American Eagle Syntech Ammunition

American Eagle Syntech

Federal Premium will introduce a new line of ammunition under its American Eagle brand at the SHOT Show. Called Syntech, the new ammunition uses a polymer jacket instead of a more traditional copper one.

The new ammo will be offered in three handgun calibers at launch: 9mm, .40 S&W and .45 ACP. Bullet weights will be typical for the caliber: 115 grains for the 9mm, 165 grains for the .40 and 230 grains for the .45.

Using a polymer jacket has a number of potential advantages for the company and the shooter.
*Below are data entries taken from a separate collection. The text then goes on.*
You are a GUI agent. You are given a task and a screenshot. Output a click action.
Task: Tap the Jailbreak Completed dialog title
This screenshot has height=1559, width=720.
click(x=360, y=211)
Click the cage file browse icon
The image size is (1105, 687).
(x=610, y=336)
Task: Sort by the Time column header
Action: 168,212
First, Federal may be able to manufacture these bullets for less money than if the company used a traditional copper jacket. This can work out to be lower prices for the consumer.

Secondly, by using a polymer jacket, there can be less fouling of the bore. Plain lead bullets can leave quite a bit of residue behind that is tough to scrub out. Copper jackets reduce the fouling, but copper is still tough to remove from a bore. Any polymer left behind is likely to be easier to remove from the pistol’s barrel.

Another potential benefit of using a polymer jacket is a reduction in “splash back” when shooting steel. Shooting steel targets is both fun and useful as a training tool. However, one of the risks involved bullet shrapnel bouncing back at the shooter. Even when operating at supposedly safe distances, I’ve seen part of a copper jacket come back and strike a shooter just above the eye. In theory, a polymer jacket will not rebound off of steel in the same way that copper would.

American Eagle Syntech ammunition is not the first time the company has used a polymer jacket. Federal used a polymer jacket on its popular Nyclad line of ammo many moons ago, and still does on the modern Nyclad .38 Special rounds.

For these loads, Federal used a soft lead alloy that would readily expand at even low velocities. However, copper jackets would inhibit expansion, and bare lead would leave a lot of gunk behind in the gun. To solve the problem, a polymer jacket was developed.

While the Nyclad line was eclipsed by other defensive ammunition lines, I am not familiar with any problems with the ammo caused by the polymer jacket.

I do not have any word on pricing yet for these rounds. As I get additional information leading into the SHOT Show, I will update this article.

By Richard Johnson

Richard Johnson is a gun writer, amateur historian and - most importantly - a dad. He's done a lot of silly things in his life, but quitting police work to follow his passion of writing about guns was one of the smartest things he ever did. He founded this site and continues to manage its operation.

7 replies on “American Eagle Syntech Ammunition”

So they have taken what cast bullet shooters have been doing for years “powder coating” and saying they invented it?

They may be the first to sell it as manufacturered ammo. But credit belongs to the home casters that have devopled and tested this method.

I’m glad to see it on the market. But I’ll still cast my own

Search powder coated bullets in

Not just that, but Herter’s has been doing it for a while now with their cheap aluminum cased ammo.

I don’t claim to know everything about loading, as I only got into it during the late 90’s and have been a bit slack in pulling the handle in recent years. So, I’m not sure when folks started handloading coated bullets.

However, if memory serves, Smith & Wesson began loading the Nyclad line in the 70’s after they purchased the Alcan brand. After a few years, the Nyclad brand/technology was purchased by Federal who expanded the line. Somewhere in the 90’s the company shut down the line for lack of sales. Then in recent years, Federal returned the Nyclad .38 Spl 125 gr HP to production as a standard pressure defensive load for J-frames and the like.

I presume that this is an extension of the company’s Nyclad manufacturing history, and essentially a return to where S&W first started the line – as a non-HP bullet that acts as a TMJ (for lead purposes anyway) at a less cost than copper.

Like a lot of innovations, I would not be surprised to discover that someone working on his bench came up with the concept in the 60’s (or whenever) and later Alcan/S&W figured out how to do it on a larger scale.

Like you, I’m glad to see it on the market. More options is more better. Especially for those of us who don’t pull the handle as often as we would like.


Yes. I was doing some more reasrach on it myslelf as well.

Altnerate coating’s have been played with and tested for decades.

Nyclad is a nylon coating. This is a polymer plastic.

Tons of load data and test results for pc.

“A rose by any other name would smell as sweet”, in this case powder coating would shoot just the same. Glad I can make my own.